Each agent writes structured JSON logs to stdout or a log file. Promtail reads those logs, attaches labels (agent_id, strategy, env), and pushes them to Loki. Grafana reads from Loki using LogQL and renders dashboards, log panels, and alert rules.

Structured Logging for Agent Operations

The foundation of a useful Loki setup is structured log output.

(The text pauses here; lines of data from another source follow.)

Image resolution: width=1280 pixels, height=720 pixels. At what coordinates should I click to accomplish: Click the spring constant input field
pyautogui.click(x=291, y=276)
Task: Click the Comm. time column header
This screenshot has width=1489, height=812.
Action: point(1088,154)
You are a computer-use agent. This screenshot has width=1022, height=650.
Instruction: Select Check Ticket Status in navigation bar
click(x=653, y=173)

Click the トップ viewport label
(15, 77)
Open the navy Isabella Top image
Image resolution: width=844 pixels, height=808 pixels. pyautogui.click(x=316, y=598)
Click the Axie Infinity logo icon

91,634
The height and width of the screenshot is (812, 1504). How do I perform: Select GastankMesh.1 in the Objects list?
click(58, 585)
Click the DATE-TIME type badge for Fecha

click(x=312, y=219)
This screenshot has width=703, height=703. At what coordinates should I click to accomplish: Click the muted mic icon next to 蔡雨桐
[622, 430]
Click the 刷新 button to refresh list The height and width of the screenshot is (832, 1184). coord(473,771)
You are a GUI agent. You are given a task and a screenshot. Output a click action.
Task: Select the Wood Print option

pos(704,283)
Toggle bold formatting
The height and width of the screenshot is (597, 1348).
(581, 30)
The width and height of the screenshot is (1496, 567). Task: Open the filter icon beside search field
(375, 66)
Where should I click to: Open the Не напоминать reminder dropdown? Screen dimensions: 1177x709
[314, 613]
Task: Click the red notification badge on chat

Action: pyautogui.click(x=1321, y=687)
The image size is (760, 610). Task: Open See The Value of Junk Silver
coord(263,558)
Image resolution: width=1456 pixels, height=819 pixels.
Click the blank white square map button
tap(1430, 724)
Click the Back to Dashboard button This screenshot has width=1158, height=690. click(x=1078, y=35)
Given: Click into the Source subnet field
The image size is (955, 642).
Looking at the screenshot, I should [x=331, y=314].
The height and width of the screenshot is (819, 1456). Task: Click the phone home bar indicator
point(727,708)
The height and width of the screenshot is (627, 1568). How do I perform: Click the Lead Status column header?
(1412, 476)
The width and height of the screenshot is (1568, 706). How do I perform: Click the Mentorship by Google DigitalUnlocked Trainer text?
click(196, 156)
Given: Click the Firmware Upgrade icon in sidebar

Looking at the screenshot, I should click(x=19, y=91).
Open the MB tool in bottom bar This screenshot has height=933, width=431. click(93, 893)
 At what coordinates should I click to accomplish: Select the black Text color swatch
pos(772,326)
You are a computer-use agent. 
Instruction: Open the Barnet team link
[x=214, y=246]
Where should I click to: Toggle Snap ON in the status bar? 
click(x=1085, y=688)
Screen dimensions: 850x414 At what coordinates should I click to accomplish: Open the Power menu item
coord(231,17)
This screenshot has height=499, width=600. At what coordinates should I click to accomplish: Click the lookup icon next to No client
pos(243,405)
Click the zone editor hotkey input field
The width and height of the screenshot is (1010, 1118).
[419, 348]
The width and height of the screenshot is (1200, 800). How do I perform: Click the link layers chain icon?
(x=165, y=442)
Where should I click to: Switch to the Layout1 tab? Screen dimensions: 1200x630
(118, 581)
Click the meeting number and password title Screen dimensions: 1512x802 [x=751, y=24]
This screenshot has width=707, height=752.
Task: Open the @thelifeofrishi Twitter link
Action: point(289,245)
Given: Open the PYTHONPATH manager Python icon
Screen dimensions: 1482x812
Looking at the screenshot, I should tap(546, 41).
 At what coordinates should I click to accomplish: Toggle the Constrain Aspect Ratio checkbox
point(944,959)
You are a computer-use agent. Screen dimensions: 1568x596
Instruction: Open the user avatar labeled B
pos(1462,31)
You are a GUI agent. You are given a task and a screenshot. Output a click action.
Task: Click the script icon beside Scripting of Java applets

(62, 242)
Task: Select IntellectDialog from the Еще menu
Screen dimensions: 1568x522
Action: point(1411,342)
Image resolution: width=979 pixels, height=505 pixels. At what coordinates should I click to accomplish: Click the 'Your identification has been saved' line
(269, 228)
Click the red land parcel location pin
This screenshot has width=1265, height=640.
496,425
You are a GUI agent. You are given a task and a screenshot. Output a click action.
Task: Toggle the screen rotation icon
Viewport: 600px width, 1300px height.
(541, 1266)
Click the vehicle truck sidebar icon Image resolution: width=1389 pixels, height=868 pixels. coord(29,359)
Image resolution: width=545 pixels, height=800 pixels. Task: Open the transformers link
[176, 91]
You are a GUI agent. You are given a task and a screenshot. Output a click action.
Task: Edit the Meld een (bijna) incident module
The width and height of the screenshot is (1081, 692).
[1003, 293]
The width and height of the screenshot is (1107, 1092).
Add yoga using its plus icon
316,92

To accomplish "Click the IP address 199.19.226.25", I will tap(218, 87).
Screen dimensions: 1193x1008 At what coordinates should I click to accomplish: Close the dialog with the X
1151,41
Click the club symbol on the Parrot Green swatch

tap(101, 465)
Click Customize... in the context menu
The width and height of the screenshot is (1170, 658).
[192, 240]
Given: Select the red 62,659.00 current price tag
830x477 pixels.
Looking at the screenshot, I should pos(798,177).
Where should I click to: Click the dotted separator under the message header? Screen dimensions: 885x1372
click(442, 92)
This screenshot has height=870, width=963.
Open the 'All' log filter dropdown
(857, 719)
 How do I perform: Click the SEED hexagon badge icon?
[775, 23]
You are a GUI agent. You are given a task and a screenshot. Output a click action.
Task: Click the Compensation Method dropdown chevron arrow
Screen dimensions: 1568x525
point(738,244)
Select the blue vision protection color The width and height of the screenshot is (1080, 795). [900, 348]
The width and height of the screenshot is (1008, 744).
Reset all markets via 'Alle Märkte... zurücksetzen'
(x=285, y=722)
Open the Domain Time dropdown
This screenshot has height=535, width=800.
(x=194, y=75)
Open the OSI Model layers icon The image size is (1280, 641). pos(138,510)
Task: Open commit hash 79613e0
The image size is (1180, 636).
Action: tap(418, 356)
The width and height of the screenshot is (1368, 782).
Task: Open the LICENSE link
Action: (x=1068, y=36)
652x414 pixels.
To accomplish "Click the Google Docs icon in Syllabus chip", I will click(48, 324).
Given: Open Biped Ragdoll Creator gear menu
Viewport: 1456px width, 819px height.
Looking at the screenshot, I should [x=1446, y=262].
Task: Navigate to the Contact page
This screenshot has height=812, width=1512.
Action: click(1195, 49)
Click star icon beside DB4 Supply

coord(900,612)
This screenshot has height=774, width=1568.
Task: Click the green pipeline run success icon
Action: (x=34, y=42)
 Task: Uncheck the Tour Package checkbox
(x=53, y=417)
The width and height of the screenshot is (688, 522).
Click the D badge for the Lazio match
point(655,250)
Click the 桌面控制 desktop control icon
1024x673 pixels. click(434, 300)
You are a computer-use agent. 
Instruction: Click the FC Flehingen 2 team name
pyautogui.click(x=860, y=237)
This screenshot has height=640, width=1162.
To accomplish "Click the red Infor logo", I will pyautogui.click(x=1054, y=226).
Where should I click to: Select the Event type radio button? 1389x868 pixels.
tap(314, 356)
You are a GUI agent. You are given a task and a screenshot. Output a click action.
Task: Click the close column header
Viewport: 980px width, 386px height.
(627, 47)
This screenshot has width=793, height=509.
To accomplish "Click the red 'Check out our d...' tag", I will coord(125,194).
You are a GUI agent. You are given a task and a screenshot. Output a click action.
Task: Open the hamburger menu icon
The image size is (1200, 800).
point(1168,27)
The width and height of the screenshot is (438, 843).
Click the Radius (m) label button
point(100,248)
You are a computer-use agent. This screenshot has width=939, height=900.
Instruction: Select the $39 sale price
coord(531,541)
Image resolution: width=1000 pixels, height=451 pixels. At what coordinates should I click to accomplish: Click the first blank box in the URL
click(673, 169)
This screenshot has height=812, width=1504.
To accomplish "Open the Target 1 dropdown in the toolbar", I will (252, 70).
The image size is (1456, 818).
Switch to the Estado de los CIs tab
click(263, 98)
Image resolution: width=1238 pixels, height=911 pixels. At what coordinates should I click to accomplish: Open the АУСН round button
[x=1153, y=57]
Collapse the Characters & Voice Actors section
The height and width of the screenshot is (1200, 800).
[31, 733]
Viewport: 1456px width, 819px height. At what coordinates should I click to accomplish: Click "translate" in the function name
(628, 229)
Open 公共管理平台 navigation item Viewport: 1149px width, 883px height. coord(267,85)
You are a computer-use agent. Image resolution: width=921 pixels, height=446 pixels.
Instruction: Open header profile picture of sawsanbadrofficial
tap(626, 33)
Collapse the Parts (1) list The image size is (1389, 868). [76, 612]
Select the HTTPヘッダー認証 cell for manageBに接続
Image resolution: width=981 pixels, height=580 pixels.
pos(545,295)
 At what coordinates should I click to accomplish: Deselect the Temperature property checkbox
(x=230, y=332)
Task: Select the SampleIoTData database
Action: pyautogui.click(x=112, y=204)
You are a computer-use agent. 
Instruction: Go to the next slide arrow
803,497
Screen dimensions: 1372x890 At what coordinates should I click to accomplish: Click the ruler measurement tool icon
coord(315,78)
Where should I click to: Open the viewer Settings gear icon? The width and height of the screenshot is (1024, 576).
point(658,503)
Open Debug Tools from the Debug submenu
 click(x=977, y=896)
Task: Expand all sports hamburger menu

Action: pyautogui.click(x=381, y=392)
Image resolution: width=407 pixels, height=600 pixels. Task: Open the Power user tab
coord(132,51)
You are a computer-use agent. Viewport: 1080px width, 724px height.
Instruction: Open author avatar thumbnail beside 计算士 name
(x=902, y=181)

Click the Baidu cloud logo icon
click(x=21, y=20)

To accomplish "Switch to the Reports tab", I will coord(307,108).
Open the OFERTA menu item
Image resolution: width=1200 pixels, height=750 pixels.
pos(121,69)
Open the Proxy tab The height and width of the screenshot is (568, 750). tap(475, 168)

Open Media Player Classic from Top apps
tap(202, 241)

Flat text logs are nearly impossible to query meaningfully — structured JSON logs let you filter, parse, and aggregate on any field.

Every log event from a Purple Flea agent should include these standard fields:

Field Type Example Purpose
timestamp ISO 8601 "2026-03-07T14:22:01.342Z" Event time (UTC always)
level string "INFO", "WARN", "ERROR" Severity for filtering
agent_id string "basis-agent-01" Identifies the agent instance
strategy string "basis_convergence" Strategy type for grouping
event string "order_placed" Structured event name
symbol string "BTCUSDT" Trading pair (optional)
trade_id string UUID "a3f92b..." Correlation ID for multi-step trades
amount_usd float 4250.00 USD notional (for anomaly detection)
latency_ms int 143 API call duration for SLO tracking
error string "rate_limit_exceeded" Error code when applicable
status_code int 429 HTTP status for API calls

Here is a representative sample of what well-structured Purple Flea agent logs look like:

2026-03-07T14:22:01.342Z [INFO] event="scan_complete" agent_id="basis-agent-01" strategy="basis_convergence" opportunities_found=3 scan_duration_ms=218
2026-03-07T14:22:01.580Z [INFO] event="order_placed" agent_id="basis-agent-01" symbol="BTCUSDT" side="buy" amount_usd=5000.00 trade_id="a3f92b44" latency_ms=143
2026-03-07T14:22:01.601Z [INFO] event="order_placed" agent_id="basis-agent-01" symbol="BTCUSDT-PERP" side="sell" amount_usd=5000.00 trade_id="a3f92b44" latency_ms=89
2026-03-07T14:30:00.001Z [WARN] event="rate_limit_hit" agent_id="casino-agent-07" endpoint="/v1/casino/bet" status_code=429 retry_after_ms=1000
2026-03-07T14:32:14.777Z [ERROR] event="escrow_failed" agent_id="escrow-settler-02" escrow_id="esc_f9a211" error="insufficient_funds" amount_usd=1250.00 counterparty="agent-99"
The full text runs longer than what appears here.